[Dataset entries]
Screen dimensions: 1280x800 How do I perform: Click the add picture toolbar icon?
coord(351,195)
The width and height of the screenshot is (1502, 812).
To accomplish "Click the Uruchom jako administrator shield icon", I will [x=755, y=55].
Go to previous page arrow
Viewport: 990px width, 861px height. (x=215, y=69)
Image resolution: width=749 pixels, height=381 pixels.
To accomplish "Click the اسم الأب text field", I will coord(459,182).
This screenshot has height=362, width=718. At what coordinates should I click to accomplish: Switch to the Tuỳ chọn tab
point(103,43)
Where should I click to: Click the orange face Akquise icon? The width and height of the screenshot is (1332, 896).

▸ **Set exercise**
Display each line from the entries above that contains the string "should".

▸ **Written solution**
This screenshot has height=362, width=718. At what coordinates should I click to accomplish: Switch to the Tuỳ chọn tab
Where should I click to: Click the orange face Akquise icon? The width and height of the screenshot is (1332, 896).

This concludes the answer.